Poco personale, più aggressioni
Guardando ai fattori determinanti, un ruolo importante è attribuito ai fattori organizzativi, quali stress lavoro-correlato, carenza di personale e carico di lavoro. “Il 30% degli aggrediti riconosce nel fattore organizzativo uno dei fattori agevolanti l’aggressione”, prosegue Rossana Borchini.
“Le analisi indicano chiaramente come i reparti dove si osservano il maggior numero di agiti aggressivi siano quelli caratterizzati da maggiore turn-over e down-sizing di personale.
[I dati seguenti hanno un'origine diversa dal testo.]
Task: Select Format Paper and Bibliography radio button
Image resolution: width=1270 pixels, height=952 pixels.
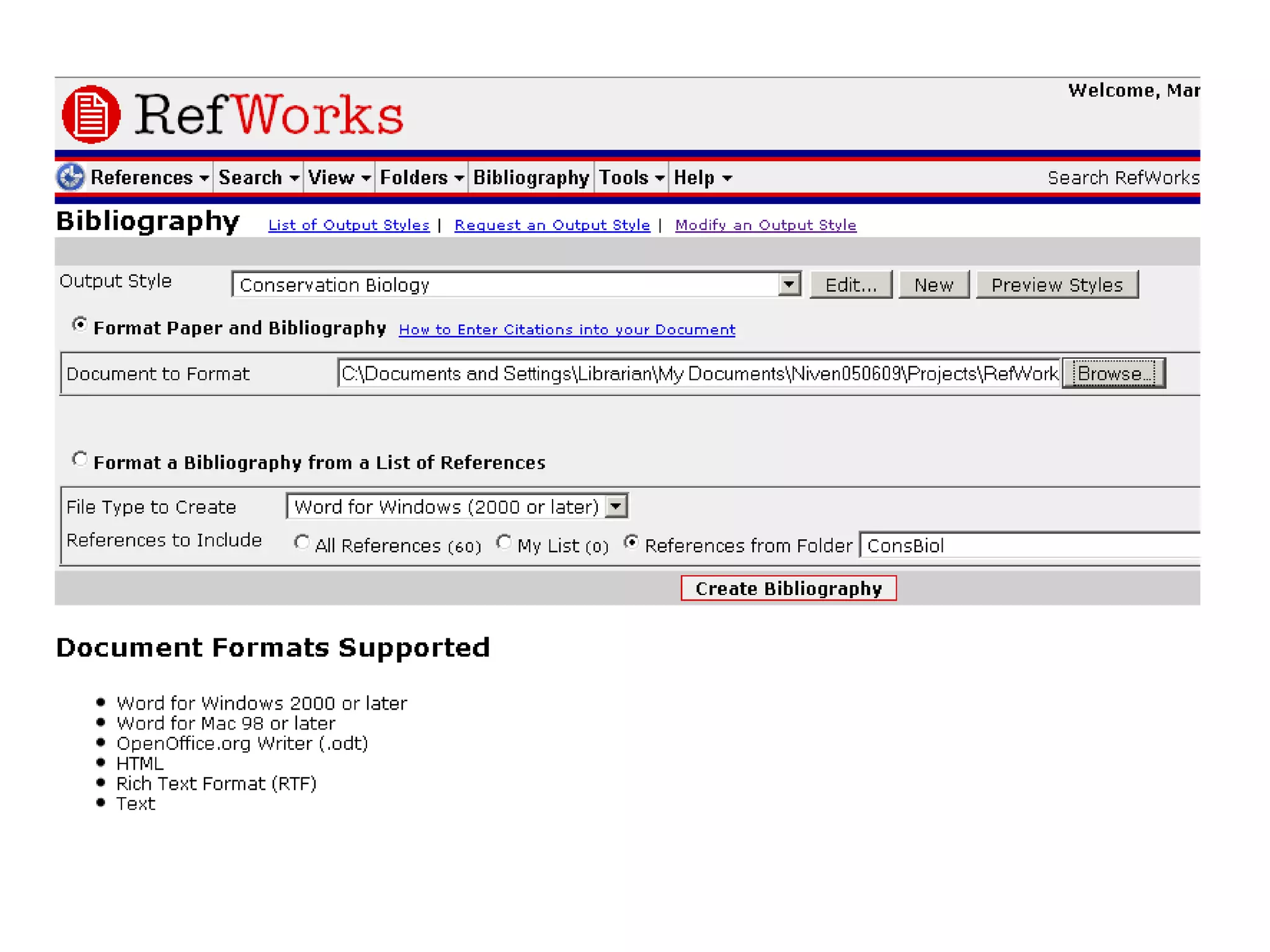Action: coord(79,324)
Questi aspetti organizzativi necessitano quindi di una particolare attenzione per programmare efficaci interventi di prevenzione”.
Come parte del sistema integrato di segnalazione, a ciascun lavoratore coinvolto in un agito violento è stato proposto di aderire ad una breve intervista con la Dott.ssa Lisa Cimmino, psicologa del progetto, al fine di identificare l’impatto dell’agito sull’operatore e le cause profonde dell’agito stesso. “La partecipazione degli operatori sanitari a questa fase di analisi è stata pari al 70%. I dati mostrano come alcuni fattori organizzativi svolgono un ruolo significativo nel modulare la severità dell’impatto psicologico degli agiti aggressivi nel breve, medio e lungo termine. E questo è particolarmente riscontrabile in reparti ad alto rischio quali le psichiatrie e i pronto soccorso”.
Una piattaforma per raccogliere dati e segnalazioni
Tra i prodotti del progetto vi è la realizzazione di una piattaforma web di raccolta e gestione dei dati.
“La piattaforma è un importante strumento metodologico a supporto del nostro progetto - spiega Giovanni Veronesi, professore associato di Statistica Medica presso il Centro Ricerche EPIMED e responsabile scientifico del progetto DeVOS - Questa permette la gestione complessiva degli eventi, dalla loro notifica all’analisi delle cause, attraverso la registrazione standardizzata dei dati da parte degli operatori coinvolti nelle diverse fasi (risk manager, psicologo, ecc.). Il tutto nel rispetto della privacy e dei protocolli di protezione dei dati personali. Inoltre, la sua flessibilità ne consente un rapido adeguamento alle diverse realtà aziendali sanitarie”.